◆ EXERCISE ◆
Every record below must be written out exactly. Leave out the pictures.

____ EXERCISE DATA

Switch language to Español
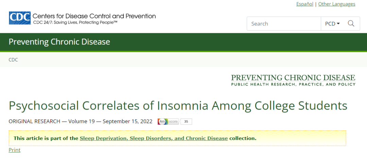Viewport: 367px width, 164px height. click(304, 4)
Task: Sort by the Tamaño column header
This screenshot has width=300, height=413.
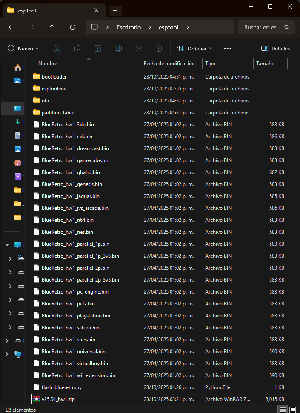Action: 265,64
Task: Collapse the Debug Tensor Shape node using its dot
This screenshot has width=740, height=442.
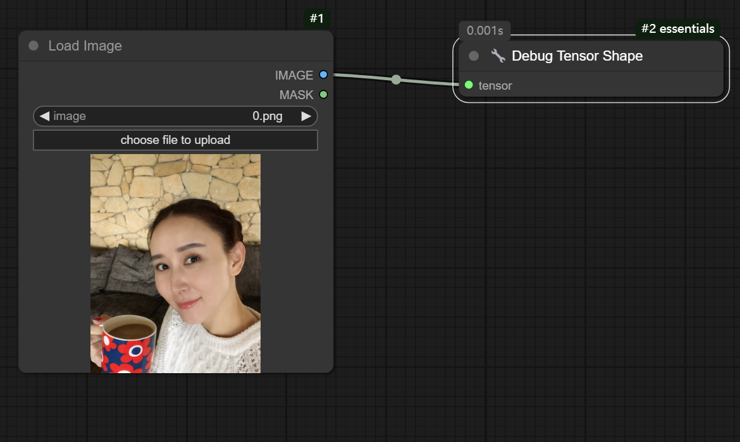Action: [474, 56]
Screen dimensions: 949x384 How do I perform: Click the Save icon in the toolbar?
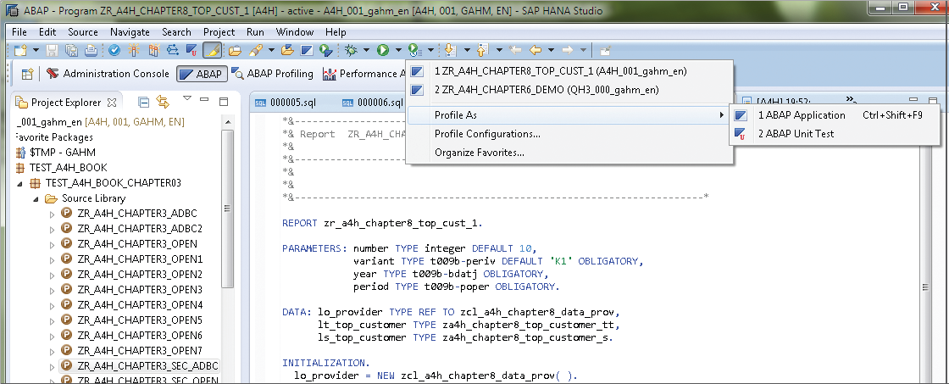click(53, 51)
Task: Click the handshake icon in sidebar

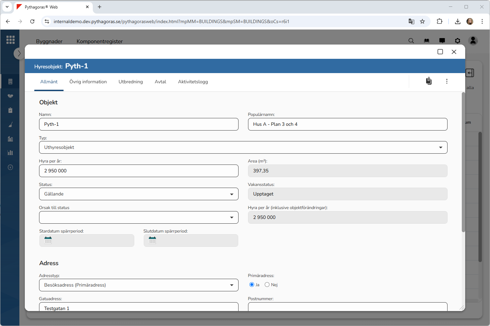Action: tap(11, 96)
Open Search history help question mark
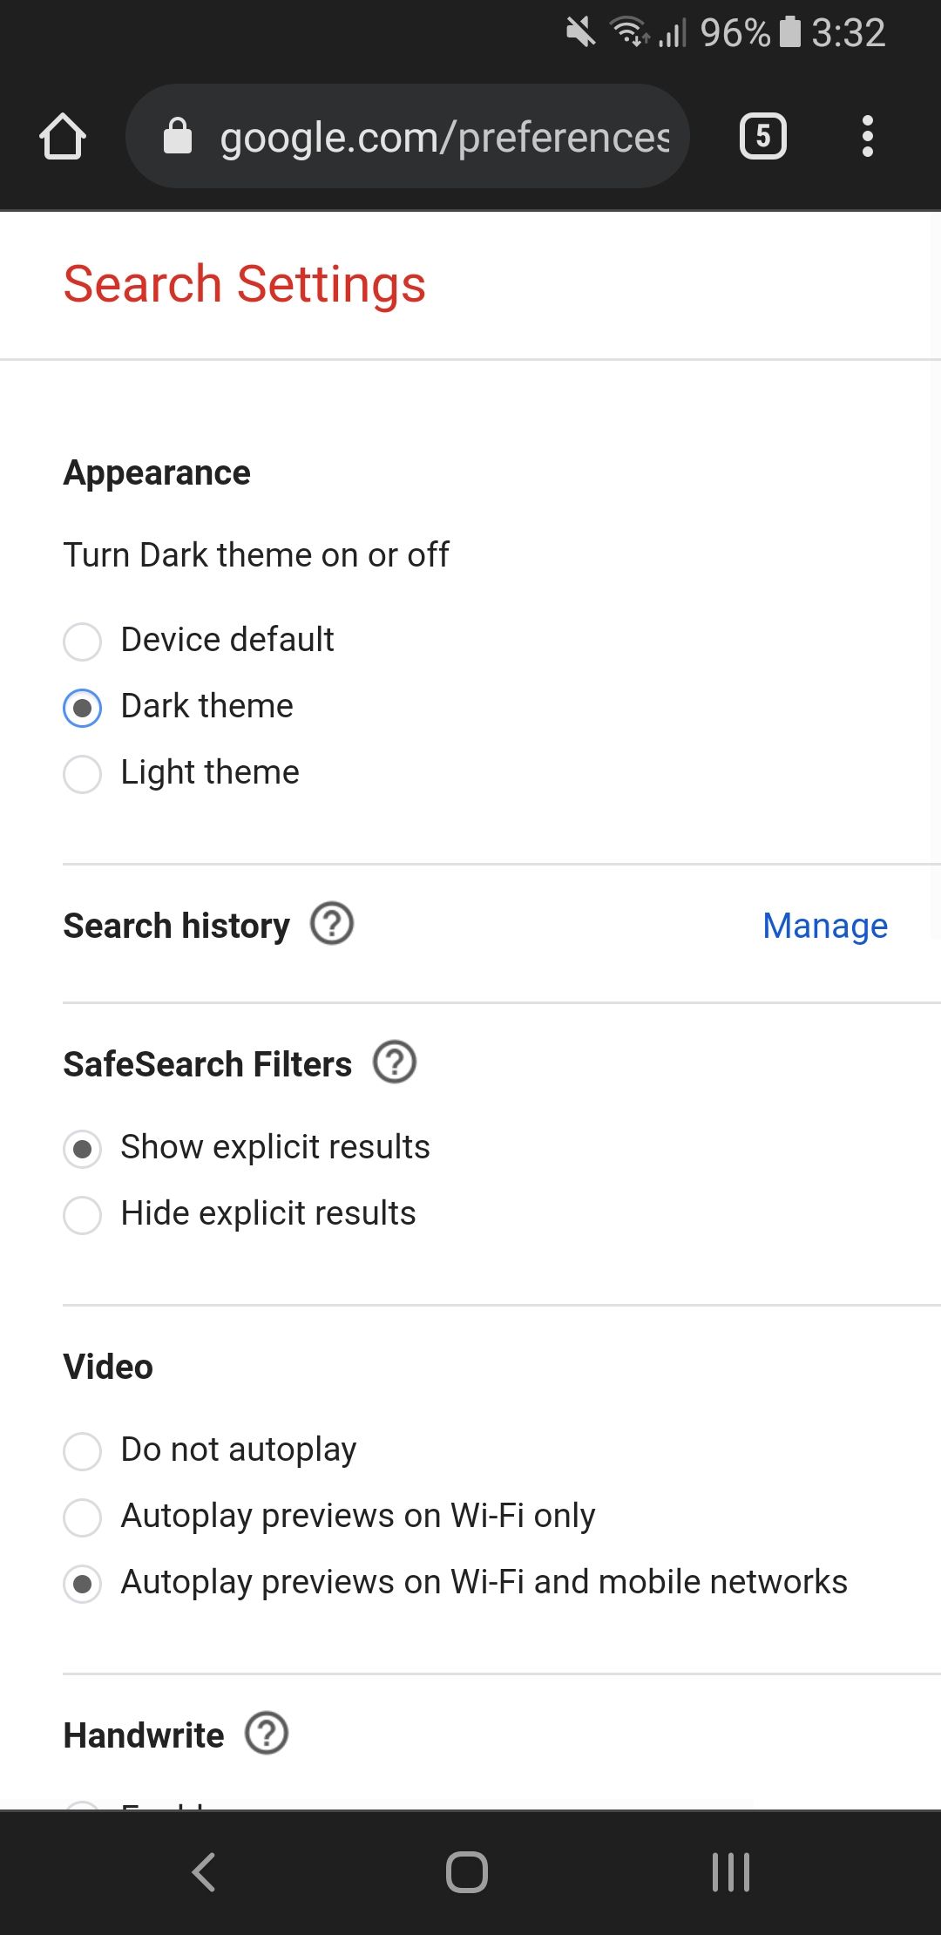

________

◆ SOLUTION FOR THIS PROBLEM ◆
Switch language to Español
Viewport: 367px width, 164px height. click(304, 4)
Task: Sort by the Tamaño column header
This screenshot has width=300, height=413.
Action: 265,64
Task: Collapse the Debug Tensor Shape node using its dot
This screenshot has width=740, height=442.
Action: [474, 56]
Screen dimensions: 949x384 How do I perform: Click the Save icon in the toolbar?
click(53, 51)
Task: Click the handshake icon in sidebar

Action: tap(11, 96)
Open Search history help question mark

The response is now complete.